部屋に入ってきたのは大量の掃除道具……ではなくそれを抱えた加藤すずめだった。
ふとランスと目があった。
「えっ?! 王様! ごっごめんなさい!」
バタンドタン……どうも今から始まると勘違いしたらしい。
だが見られたには変わりない。
すぐに遠慮がちにノックする者がいた。
「入れ」
「……失礼します」
恐る恐るすずめが入ってきた。
「王様……」
「悪いが帰ってきたわけじゃない」
先を制されすずめは黙り込んだ。
「どこかでこいつを休ませる必要があったからな。立ち寄っただけだ」
「もう……戻ってはこられないのですか?」
「ああ―」
そうだという直前ふたたびドアが開いた。今度はノックもなしに。
「すずめさん、廊下終わりました」
入ってきたのはエレナだった。
「あっ……」
そして、ランスの姿を見つけてしまう。
「……」
何か言おうとして口をパクパクさせるエレナ。そのまま唐突に倒れた。
「おい、ちょっと待て!」
慌てたランスは何とかエレナを抱きとめるのに成功する。
「……王様? ほんものですよね? これって現実ですよね?」
「別人に見えるか? 夢だと思うか?」
「いいえ」
エレナを立たせるとランスはおもむろにドアを開けた。
「あわっ」
「きゃっ」
悲鳴をあげてシャリエラとレベッカが転がり込んできた。
「隠れる必要はないだろう。いくら俺様が魔王でもとって喰いやせん」
「ううっ、ごめんなさい」
ぺこりとシャリエラが頭を下げ、レベッカもそれをまねた。
「別に謝らなくてもいいが……。その格好は何だ?」
それはランスがさっきから気になっていたことだ。すずめは当然だが他の3人もメイド服を着ている。
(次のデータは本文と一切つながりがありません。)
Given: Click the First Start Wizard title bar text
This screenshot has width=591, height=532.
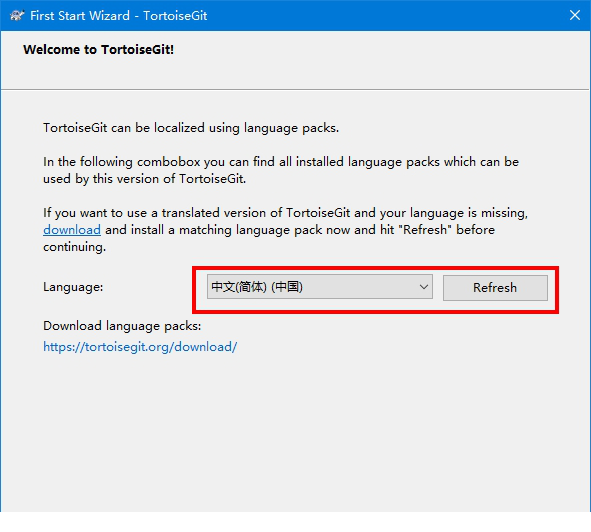Looking at the screenshot, I should point(119,16).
「これですか? これはですね、制服です。私たちお城に勤めていますから」
エレナの答えを聞きランスはポンと手を打った。
「そういえば、マリスのやつハーレムを解体したんだったな」
「はい。だけど、私たち帰る場所がないから、お城で王様が帰ってくるのを待つことにしたんです」
シャリエラのいたシャングリラは道を閉ざされている。エレナは継母のところには帰れない。レベッカはブルーペットのところには戻る気はなかった。
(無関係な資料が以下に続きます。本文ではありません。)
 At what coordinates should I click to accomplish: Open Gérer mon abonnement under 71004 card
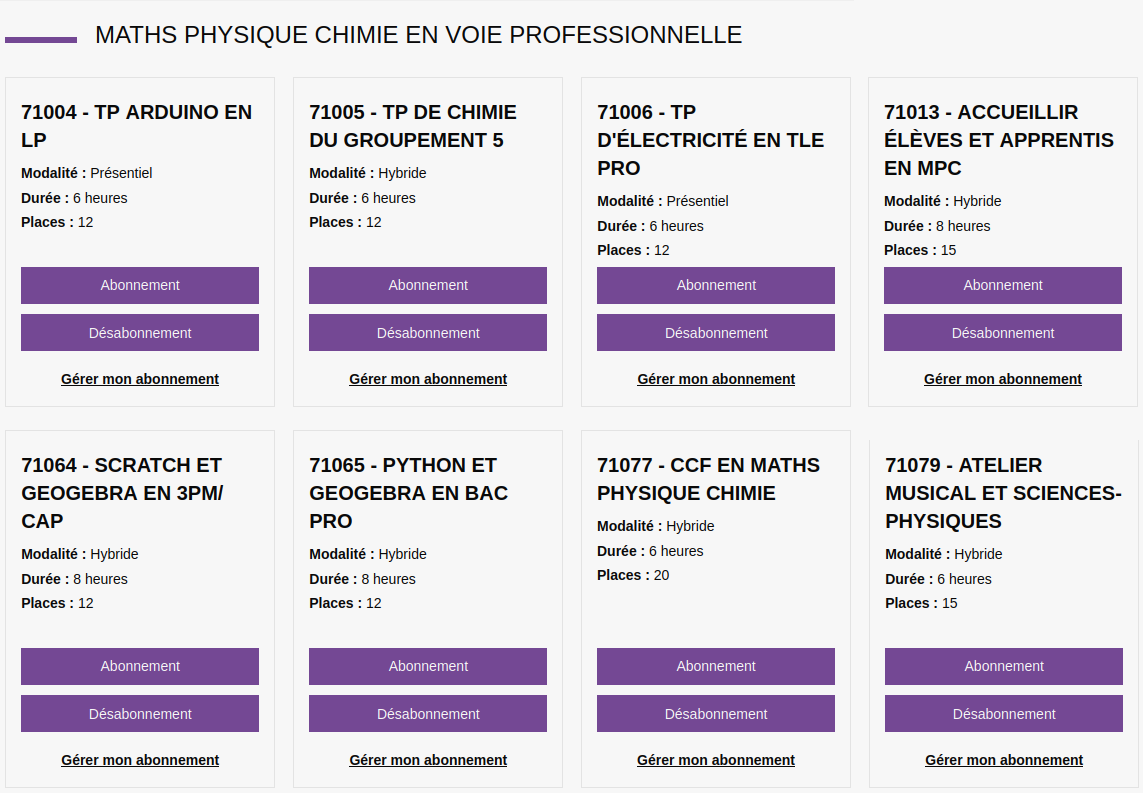click(x=140, y=379)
3人ともここから出ても生きていく場所がなかったのだ。
「そうか。しかし、ここからはなれたほうがいい。JAPANへ行って五十六に匿ってもらえ。ここにいるよりは安全だ」
「王様、やっぱり人間を滅ぼすの?」
「……ああ」
ランスはレベッカの問いに短く答えた。
「私たちは?」
「JAPANにいれば安全だ」
だれもが口を閉ざし部屋には志津香の苦しそうなうめき声だけが響く。
「あの、私JAPANより安全な場所思いついた」
五分ほどの沈黙の後レベッカが口を開いた。
「どこだ?」
「王様のおそば……」
「人のままでは、長生きできない。もって、4、5年だ」
魔物の徘徊する西の土地に漂う瘴気は抵抗力のない人間にとって毒となる。普通の人間が魔王領に住むのは無謀すぎる。だが、人より強い生命力を持つ者はその限りではない。
「4、5年……」
シャリエラ達が息を飲んだ。
「お前たちは魔王の血には勝てない。よって魔人になるのは無理だ。手段がないわけではないのだが……」
一瞬ランスは迷った。その方法はある意味魔人になるよりも酷な運命だった。
「……あまり勧められん。生きるために他人の血液がいるからな」
魔王はいずれも吸血鬼の特性を持つ。ゆえにその牙を受ければ吸血鬼に堕ちる。
「血を吸い続けたらずっと王様のそばにいられるの?」
そういったエレナの目は本気だった。
「吸血鬼は基本的に寿命を持たない。だが太陽にも当たれんぞ?」
「私……それでもかまいません。……王様のそばにいられるならそれで」
エレナの言葉にシャリエラとレベッカもうなずく。
『愛されとるの、ランス。わしに一人くらい分けてくれんか?』
ランスは無言でカオスを壁にたたきつけた。
「……もう一度だけ聞く。あともどりはできんぞ?」
3人の決意は変わらない。
「すずめ、部屋を出ろ。最初の犠牲者になりかねん」
しかし、すずめは動こうとしなかった。
「お願いです……私も連れて行ってくだっさい。私も、王様のおそばにいたい……」
「……バカばかりだな。……こっちへ来い。全員だ」
そして、ランスは一人一人の首筋に牙を立て、変化が完了するまで血をすすった。

あとがき
ランスの吸血時、ランスが望まない相手は吸血鬼になりません。